TEXT PROVIDED:
┌──
# Flats & Bay 1660 Restore



## fishicaltherapist (Mar 9, 2013)

See you in May! REALLY beautiful skiff, enjoy. [smiley=1-thumbsup3.gif]


----------



## Paul_Barnard (Oct 28, 2011)

I have always liked that hull. Great looking boat!


----------



## rkmurphy (Nov 2, 2008)

Great work!


----------



## devrep (Feb 22, 2009)

great looking boat, nice work.


----------



## mxbeebop (Mar 22, 2013)

Great Job!


----------



## david_kohler (Jun 29, 2009)

Great job for sure! Another rebuild, making it nicer than when it left from the factory!


----------



## b16stang_crx (Jan 18, 2012)

looks great brother


----------



## permitchaser (Aug 26, 2013)

It is a beauty. Give us the particulars, how does it ride and how fast. I may be down nest season to chase Tarpon with you


----------



## shuskins (Apr 10, 2013)

The ride is really good. I was most impressed. Very, very smooth and being honest with the other flats and bay owners, she handles chop like a boss. The Nautilus Smart Tabs I installed made a world of difference out of the hole. I got the lock out brackets so I can pole In shallow water where they won't break off in reverse. Without the trolling motor and 2 12v batteries I can get a stable 8" draft. I have not seen what it is without the extra weight of those yet. A 48hp Johnson SPL hangs on the back and my Elite 5 GPS reads 36mph, again without the trolling motor and 2 batteries. Another great little surprise was how well it poles. I mean it does not pole like some super skinny skiffs I have poled before, but the extra effort needed is really minimal at best. Again a real treat and as soon as I make my way on top the platform and give it one good shove I smile I swear . It really has been a good experiance getting her back into shape. If it was not for this website and all the good reviews on these boats, I would have missed this great boat. It was a great purchase and I don't come by those very much. If you are looking for a do all type of skiff, you would be hard pressed finding another that offers what these do in the price range.
└──
TASKS FOR THIS EXERCISE:
[1] In the Flats & Bay 1660 thread, duplicate the passage starting at "## fishicaltherapist (Mar" and ending at "Great looking boat!".
[2] In the Flats & Bay 1660 thread, what outboard motor is on the back of the skiff?
[3] Write the next part of the Flats & Bay 1660 thread, picking up after its final sentence.

EXERCISE DATA:
┌──
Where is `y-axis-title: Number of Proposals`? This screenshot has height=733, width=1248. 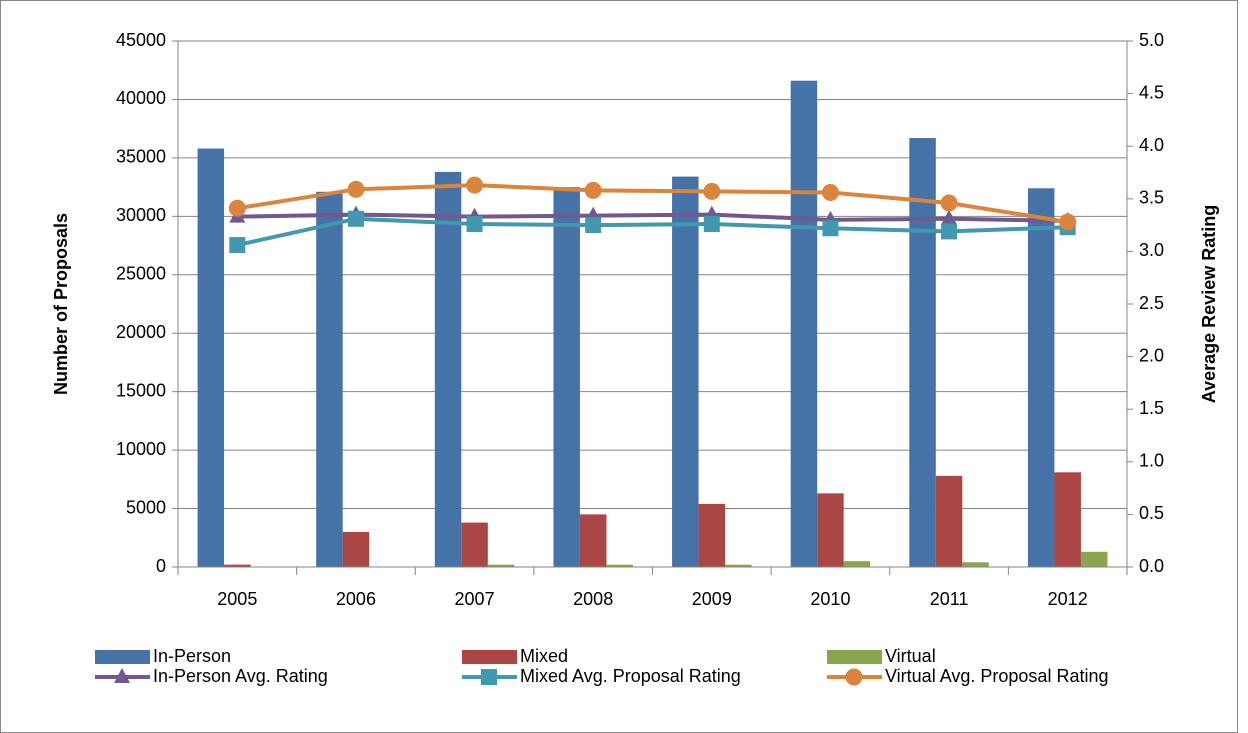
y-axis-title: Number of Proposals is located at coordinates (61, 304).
└──
TASK-BY-TASK OUTPUTS:
[1]
## fishicaltherapist (Mar 9, 2013)

See you in May! REALLY beautiful skiff, enjoy. [smiley=1-thumbsup3.gif]


----------



## Paul_Barnard (Oct 28, 2011)

I have always liked that hull. Great looking boat!

[2] A 48hp Johnson SPL.

[3]
----------



## permitchaser (Aug 26, 2013)

Your post made me want to get my boat done so I can post the results. Let me know how you like the Elite 5. I have one that I have not used yet :-/


----------



## FlyLord (Apr 1, 2020)

I have the same boat! You’re making me want to do mine like this!!! Love it brotha


----------



## EBall33 (Jun 4, 2021)

Absolutely beautiful! Great job. Couldn’t help but smile as I was reading your post. I agree 100% with everything you said. I hve this same exact boat. Not nearly in as good in condition. Same color. However, original paint from 1997. I have yet found a shop that can match the color . How did ya get it done? Looks phenomenal!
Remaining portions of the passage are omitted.